KRISTA FOSS
The Globe and Mail, March 5, 2002
More cash is needed but it's not the only solution for what ails Canada's health-care system, the Romanow commission was told more than once yesterday in the first day of its public hearings on health care.
The meeting in Regina, the birthplace of medicare, launched a series of 19 hearings to be held across the country in the next several weeks by the federal Commission on the Future of Health Care in Canada. Its chairman is former Saskatchewan premier Roy Romanow.
More than eight hours of presentations featured one premier, 16 individuals and 14 groups -- and as many different agendas and ideas.
Council of Canadians chairwoman Maude Barlow, before her remarks to the commission, said she is cynical about whether it can distill what's heard at public consultations into recommendations that will appeal to provincial governments, various interest groups and the public.
She sees the commission's 18-city tour as a ruse to distract Canadians while the provinces push ahead with ever more privatization. Ms. Barlow questioned why, in addition to the public hearings, the commission is meeting with certain groups in private.
"Medicare has been set up for a fall," she said. "It's as if the federal government said, 'Let this process go on while the provinces do the dirty work.' "
Mr. Romanow defended his commission's work, saying, "I think some of the provincial ideas merit some very careful consideration and Ms. Barlow may hold a different view."
The day began with Saskatchewan Premier Lorne Calvert expressing support for the fundamental principles of the Canada Health Act and the need for more federal funding of health care.
"New resources are not going to solve it [the problems]. We have to change the way we deliver health care," he told reporters after appearing at the hearing.

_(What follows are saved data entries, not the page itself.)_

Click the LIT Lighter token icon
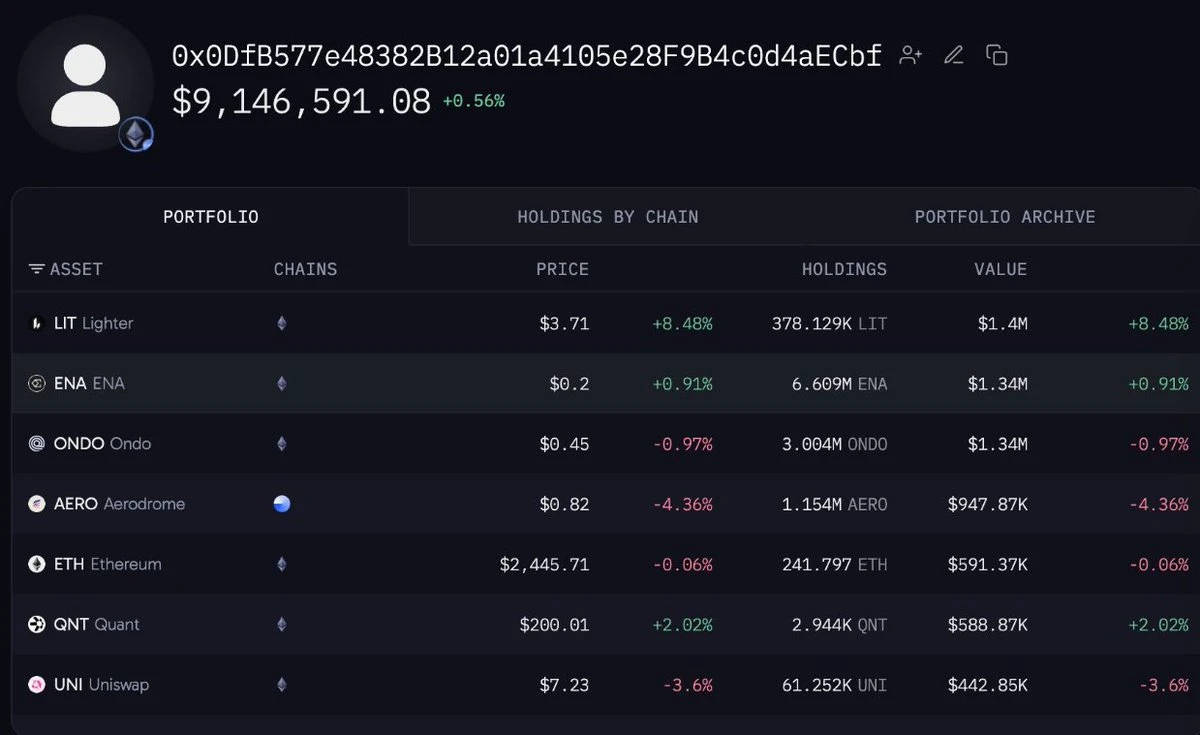The image size is (1200, 735). coord(36,324)
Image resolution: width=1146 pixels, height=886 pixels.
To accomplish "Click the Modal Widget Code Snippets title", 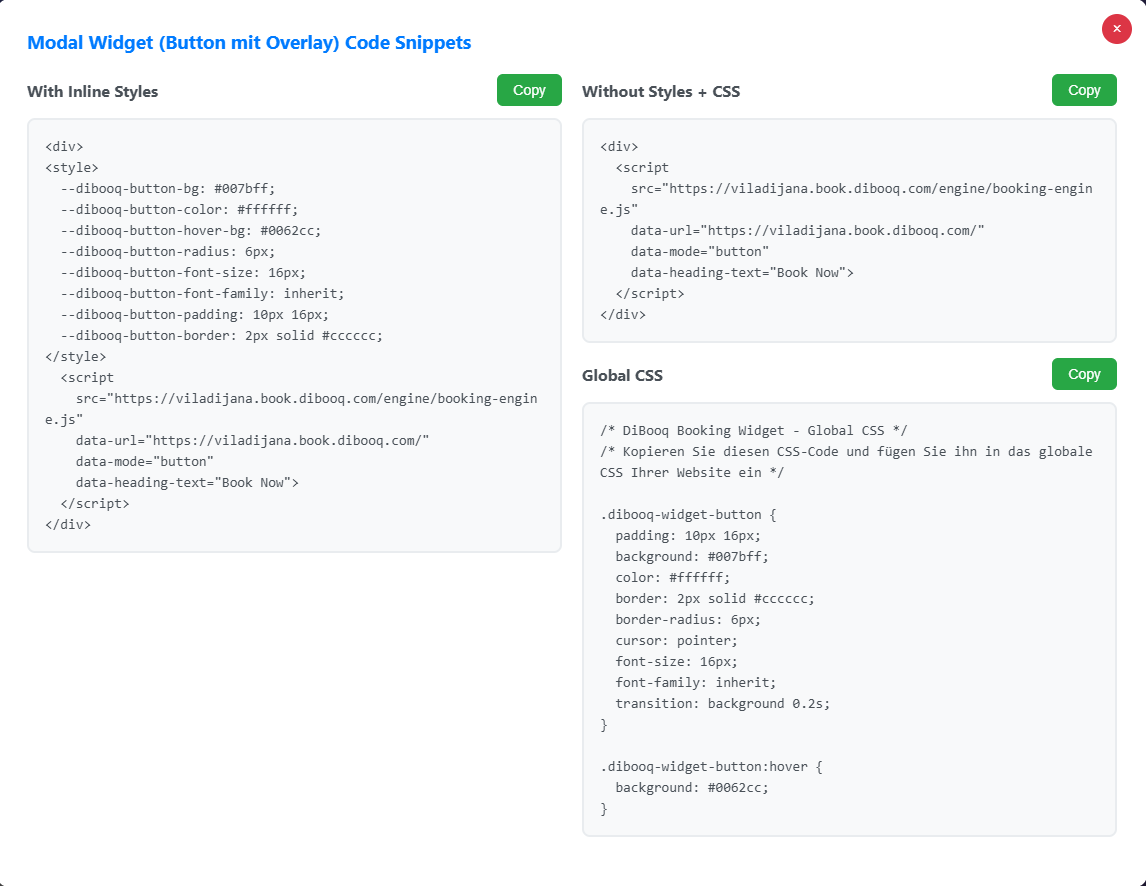I will point(249,42).
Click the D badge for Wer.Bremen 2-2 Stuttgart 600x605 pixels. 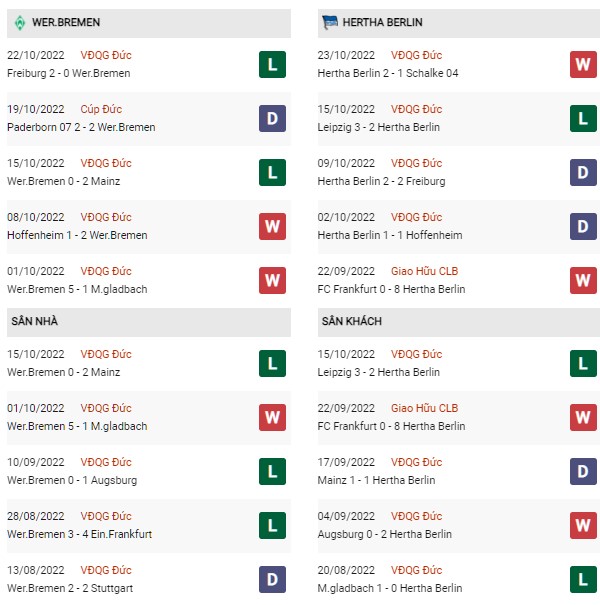click(x=272, y=580)
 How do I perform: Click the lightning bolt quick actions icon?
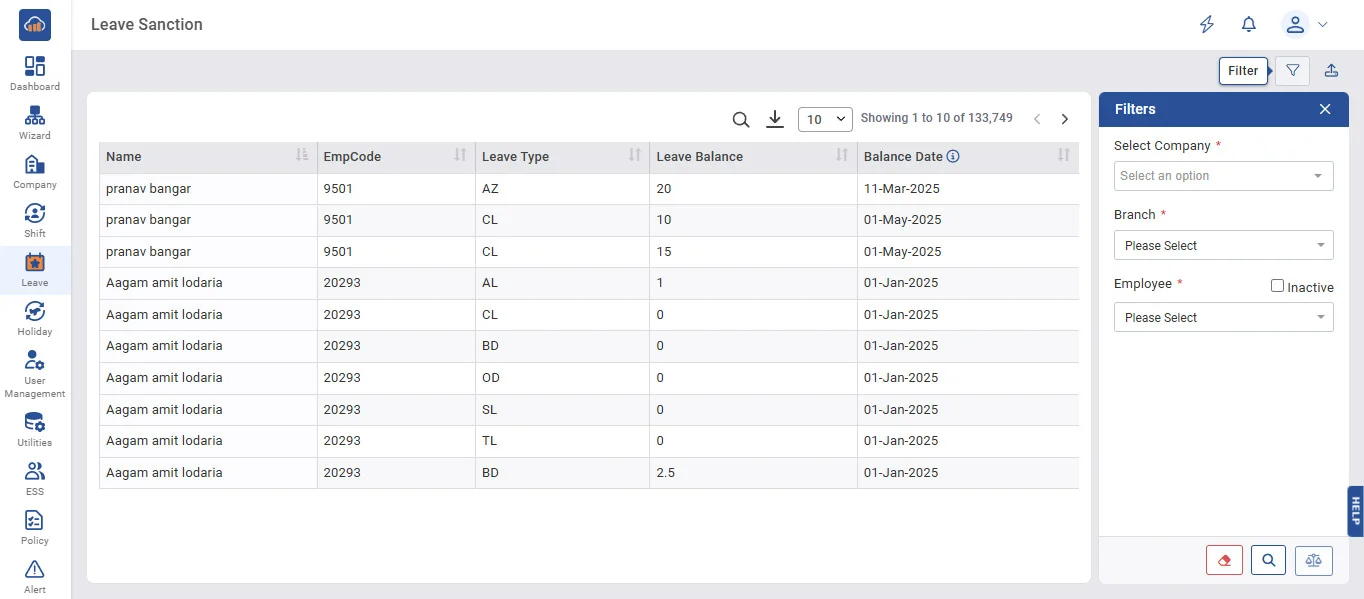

While the Premier indicated he is open to discussing the current Canada Health Act, he does not want its basic principles weakened.
Another presentation, however, called for the act to be overhauled.
"The Canada Health Act is not a sacred text. It is simply an 11-page law long overdue for review and modernization," said Walter Robinson, federal director of the Canadian Taxpayers Federation, a Regina-based, non-partisan citizens group with 61,000 members across the country.
The federation wants the act's five principles -- accessibility, universality, portability, comprehensiveness and public funding -- to be replaced with six new ones that include public governance, universality, quality, accountability, choice and sustainability.
The group's view of health-care reform proposes individual accountability, which includes co-payments for use of services and planning for the needs of older Canadians through medical savings accounts or health-care allowances. It would like to see private and public money teaming up to build hospitals or provide services.
The Saskatchewan Federation of Labour took the opposite position, vehemently arguing against any form of further privatization and for reducing what already exists.
"We reject individual funding of our system by user fees," said Steve Fowley, a federation spokesman.
Other groups speaking included the Saskatchewan Federation of Indian Nations, and organizations representing the disabled, French and Acadian communities, retired teachers and business.
Mr. Romanow said the diverse views of the day were exactly what he wants.
"I think what's important about this day is there has been a wide range of very large issues presented with alternating and competing points of view. That's exactly what I want on the first day . . . get it on the table and let the debate grow."